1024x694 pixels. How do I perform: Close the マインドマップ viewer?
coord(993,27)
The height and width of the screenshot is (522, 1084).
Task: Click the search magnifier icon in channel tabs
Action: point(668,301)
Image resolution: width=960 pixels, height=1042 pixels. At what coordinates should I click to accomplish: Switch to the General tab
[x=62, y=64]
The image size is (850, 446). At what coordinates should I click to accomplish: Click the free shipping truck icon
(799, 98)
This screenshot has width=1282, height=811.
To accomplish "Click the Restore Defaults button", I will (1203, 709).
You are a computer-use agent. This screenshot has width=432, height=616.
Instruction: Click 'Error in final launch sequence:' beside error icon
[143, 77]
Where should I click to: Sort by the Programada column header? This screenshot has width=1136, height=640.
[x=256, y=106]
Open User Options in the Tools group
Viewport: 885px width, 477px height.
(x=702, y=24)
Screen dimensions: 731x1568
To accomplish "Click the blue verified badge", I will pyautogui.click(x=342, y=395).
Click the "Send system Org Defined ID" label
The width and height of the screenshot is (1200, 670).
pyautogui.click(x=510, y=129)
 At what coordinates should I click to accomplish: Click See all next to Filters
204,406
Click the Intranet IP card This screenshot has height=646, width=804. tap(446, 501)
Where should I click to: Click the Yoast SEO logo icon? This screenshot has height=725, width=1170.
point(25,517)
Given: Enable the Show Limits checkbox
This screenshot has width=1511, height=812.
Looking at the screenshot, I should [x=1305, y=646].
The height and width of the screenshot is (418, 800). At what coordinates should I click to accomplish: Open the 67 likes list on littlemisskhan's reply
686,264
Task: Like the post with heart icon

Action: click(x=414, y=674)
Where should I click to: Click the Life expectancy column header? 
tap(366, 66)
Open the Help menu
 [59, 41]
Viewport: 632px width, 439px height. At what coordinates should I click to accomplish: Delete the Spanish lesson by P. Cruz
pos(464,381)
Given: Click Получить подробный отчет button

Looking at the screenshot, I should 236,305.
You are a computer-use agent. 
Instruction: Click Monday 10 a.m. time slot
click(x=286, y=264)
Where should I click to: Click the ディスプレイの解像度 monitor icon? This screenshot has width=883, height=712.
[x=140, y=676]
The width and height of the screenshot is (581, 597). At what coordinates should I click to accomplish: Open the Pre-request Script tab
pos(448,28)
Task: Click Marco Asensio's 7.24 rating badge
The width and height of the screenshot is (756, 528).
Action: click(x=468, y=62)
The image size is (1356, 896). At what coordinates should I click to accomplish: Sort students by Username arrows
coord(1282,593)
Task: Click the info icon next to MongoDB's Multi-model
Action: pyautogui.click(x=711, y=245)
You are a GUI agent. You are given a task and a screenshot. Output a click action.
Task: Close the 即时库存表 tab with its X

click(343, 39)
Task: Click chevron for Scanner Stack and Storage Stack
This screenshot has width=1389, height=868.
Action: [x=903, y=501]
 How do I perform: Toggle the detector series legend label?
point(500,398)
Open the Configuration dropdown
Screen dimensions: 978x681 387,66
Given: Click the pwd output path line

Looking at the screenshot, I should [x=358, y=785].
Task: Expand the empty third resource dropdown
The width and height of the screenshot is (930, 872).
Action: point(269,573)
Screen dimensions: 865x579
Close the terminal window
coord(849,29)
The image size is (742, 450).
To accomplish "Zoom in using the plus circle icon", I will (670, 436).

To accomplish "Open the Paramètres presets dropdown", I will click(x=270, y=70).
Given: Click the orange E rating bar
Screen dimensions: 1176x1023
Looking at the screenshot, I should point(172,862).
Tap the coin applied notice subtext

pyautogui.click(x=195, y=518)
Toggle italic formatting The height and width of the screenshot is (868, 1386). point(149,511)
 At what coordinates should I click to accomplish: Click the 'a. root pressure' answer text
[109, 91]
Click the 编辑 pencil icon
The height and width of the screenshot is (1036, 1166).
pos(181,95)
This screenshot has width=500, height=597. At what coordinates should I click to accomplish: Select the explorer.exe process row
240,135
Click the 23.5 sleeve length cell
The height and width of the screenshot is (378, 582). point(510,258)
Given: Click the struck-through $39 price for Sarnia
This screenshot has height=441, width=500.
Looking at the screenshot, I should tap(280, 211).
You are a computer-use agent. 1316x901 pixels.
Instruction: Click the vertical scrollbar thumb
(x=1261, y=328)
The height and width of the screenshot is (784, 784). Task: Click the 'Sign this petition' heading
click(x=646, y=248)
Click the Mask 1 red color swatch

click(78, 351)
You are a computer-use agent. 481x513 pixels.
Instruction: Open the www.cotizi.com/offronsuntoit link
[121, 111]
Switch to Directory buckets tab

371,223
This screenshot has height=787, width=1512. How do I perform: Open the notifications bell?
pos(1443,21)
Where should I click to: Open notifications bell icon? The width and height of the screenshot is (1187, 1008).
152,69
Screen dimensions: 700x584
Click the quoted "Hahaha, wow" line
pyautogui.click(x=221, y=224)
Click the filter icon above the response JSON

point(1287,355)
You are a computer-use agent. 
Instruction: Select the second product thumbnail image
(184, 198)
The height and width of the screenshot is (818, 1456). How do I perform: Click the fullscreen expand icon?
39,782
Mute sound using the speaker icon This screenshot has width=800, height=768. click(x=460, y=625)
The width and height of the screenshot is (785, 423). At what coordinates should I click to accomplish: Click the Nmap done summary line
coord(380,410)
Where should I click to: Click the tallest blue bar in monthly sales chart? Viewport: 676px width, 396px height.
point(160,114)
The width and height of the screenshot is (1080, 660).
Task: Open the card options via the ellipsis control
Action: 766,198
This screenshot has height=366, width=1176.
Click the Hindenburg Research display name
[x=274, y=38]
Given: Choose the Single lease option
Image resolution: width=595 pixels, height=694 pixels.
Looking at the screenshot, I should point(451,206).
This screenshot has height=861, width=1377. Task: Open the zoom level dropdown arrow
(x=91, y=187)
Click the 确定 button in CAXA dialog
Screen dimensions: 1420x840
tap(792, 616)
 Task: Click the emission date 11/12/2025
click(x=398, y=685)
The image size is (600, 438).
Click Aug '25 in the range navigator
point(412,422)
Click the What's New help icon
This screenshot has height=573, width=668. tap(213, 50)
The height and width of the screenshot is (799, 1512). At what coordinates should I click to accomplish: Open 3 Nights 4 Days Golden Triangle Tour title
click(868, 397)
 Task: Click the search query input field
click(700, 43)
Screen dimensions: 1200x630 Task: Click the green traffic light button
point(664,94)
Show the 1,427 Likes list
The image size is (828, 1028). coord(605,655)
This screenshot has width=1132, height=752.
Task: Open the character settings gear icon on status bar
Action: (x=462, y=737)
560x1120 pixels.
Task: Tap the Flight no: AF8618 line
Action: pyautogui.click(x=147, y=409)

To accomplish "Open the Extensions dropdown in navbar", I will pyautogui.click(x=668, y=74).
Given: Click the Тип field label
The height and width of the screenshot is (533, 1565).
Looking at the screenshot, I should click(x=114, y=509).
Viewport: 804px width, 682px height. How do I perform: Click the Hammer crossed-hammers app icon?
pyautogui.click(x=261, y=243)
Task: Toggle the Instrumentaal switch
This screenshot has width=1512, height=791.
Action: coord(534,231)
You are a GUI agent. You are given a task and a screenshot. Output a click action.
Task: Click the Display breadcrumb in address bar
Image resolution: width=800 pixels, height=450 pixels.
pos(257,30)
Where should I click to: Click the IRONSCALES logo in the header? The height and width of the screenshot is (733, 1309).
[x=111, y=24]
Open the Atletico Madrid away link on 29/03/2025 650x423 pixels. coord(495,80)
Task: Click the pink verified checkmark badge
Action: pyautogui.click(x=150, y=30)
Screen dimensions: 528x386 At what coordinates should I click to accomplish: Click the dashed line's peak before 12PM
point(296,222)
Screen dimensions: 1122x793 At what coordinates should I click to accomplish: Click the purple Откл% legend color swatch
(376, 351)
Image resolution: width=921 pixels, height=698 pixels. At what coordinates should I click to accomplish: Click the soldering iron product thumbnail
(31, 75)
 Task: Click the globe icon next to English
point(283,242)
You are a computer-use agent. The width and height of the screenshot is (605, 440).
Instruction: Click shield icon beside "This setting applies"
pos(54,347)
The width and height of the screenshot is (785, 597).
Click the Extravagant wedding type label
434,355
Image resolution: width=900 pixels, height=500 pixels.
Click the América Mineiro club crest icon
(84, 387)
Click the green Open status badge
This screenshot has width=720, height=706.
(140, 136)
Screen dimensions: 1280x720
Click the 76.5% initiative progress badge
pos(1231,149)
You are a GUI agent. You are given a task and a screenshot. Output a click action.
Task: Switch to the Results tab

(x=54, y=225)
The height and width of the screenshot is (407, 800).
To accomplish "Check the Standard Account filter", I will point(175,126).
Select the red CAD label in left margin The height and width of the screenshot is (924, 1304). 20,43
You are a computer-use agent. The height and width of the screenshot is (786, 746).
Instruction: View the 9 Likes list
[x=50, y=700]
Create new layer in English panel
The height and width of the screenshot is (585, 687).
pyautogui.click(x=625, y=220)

Work instructions:
Scan the material above for the word "agent". Copy each line where it occurs.

Response below:
You are a computer-use agent. This screenshot has width=432, height=616.
You are a computer-use agent. 
You are a GUI agent. You are given a task and a screenshot. Output a click action.
You are a computer-use agent. 1316x901 pixels.
You are a computer-use agent. 481x513 pixels.
You are a computer-use agent. 
You are a GUI agent. You are given a task and a screenshot. Output a click action.
You are a computer-use agent. The width and height of the screenshot is (605, 440).
You are a GUI agent. You are given a task and a screenshot. Output a click action.
You are a computer-use agent. The height and width of the screenshot is (786, 746).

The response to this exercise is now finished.